2 tablespoons olive oil
2 tablespoons flavorless vegetable oil
2 teaspoons Aleppo pepper flakes (or a quarter teaspoon crushed red pepper flakes mixed with a teaspoon and a half of sweet paprika, or use about a teaspoon or so of Ancho chile powder)
Heat the oil in a small saucepan until warm, stir in the pepper, and set aside to cool completely.
1-1/2 to 2 cups packaged chicken broth
2 to 3 slices of bread, whatever you have on hand (I used whole wheat sandwich bread)
1/2 pound walnut pieces (about 2 cups or so)
1 clove of garlic, smashed and peeled
a small chunk of peeled onion (a few tablespoon’s worth), cut into a few pieces
1-2 teaspoons Aleppo pepper flakes (or use 1-1/2 teaspoons paprika and 1/4 teaspoon red pepper flakes, or 1/2 to 1 teaspoon ancho chile powder as described above)
1/2 teaspoon salt
Soak two slices of the bread with about a half cup of the broth. With the food processor running, drop the garlic clove through the feed tube, then the onion pieces, and process until finely chopped. Stop the processor, add the walnuts, process until finely ground. Add the soaked bread, a cup of the broth, a teaspoon of the Aleppo pepper flakes, and the salt. Process until thoroughly mixed and smooth. The sauce should be thick but pourable. Add some more broth if it’s too thick. If it’s too thin, tear up a little of the third slice of bread and add it in (you don’t have to soak it).
Let the sauce sit for a few minutes, then taste it for spice. You can add more pepper if you want — keep in mind that you also have the pepper oil to add more spice.
1 store-bought cooked rotisserie chicken (about 3 or 4 pounds).

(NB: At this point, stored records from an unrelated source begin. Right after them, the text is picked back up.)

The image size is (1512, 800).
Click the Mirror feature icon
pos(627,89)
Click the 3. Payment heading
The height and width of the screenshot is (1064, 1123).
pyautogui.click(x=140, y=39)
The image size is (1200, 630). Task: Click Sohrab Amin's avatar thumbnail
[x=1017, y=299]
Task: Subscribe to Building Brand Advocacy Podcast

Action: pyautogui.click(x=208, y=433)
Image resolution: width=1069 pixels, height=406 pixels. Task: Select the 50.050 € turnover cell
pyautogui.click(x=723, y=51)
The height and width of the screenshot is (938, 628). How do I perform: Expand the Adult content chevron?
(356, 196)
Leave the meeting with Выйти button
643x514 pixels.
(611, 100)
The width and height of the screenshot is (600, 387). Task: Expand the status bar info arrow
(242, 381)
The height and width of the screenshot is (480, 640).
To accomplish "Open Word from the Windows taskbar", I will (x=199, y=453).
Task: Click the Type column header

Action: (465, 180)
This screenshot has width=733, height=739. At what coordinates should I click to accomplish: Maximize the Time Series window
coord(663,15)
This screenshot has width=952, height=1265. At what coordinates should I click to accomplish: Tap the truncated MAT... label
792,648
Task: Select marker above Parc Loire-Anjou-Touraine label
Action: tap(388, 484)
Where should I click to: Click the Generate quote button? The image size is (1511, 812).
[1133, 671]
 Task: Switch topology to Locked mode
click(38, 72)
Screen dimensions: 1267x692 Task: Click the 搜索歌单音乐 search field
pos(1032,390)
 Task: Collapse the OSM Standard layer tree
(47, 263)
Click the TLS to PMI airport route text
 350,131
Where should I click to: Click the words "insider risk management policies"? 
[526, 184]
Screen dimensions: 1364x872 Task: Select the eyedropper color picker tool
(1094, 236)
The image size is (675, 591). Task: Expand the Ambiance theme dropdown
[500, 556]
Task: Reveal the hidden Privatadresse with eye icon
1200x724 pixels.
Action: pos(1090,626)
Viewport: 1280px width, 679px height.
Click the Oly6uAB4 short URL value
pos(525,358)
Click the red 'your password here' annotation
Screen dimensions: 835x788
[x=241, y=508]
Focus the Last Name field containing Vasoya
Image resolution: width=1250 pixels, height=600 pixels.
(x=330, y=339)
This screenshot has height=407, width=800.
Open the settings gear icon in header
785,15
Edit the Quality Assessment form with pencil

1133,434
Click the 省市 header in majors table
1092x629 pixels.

Shred or cut the meat from the chicken. You can keep some pieces of skin if you want them (they add nice flavor), or discard them if you’d rather. Put the chicken in a serving dish, pour the walnut sauce over the top, and spread it to cover the chicken. Drizzle a third to half of the pepper oil on top, and put the rest in a small bowl to pass at the table. Serve it at room temperature or chill it for a half hour to make it slightly cool.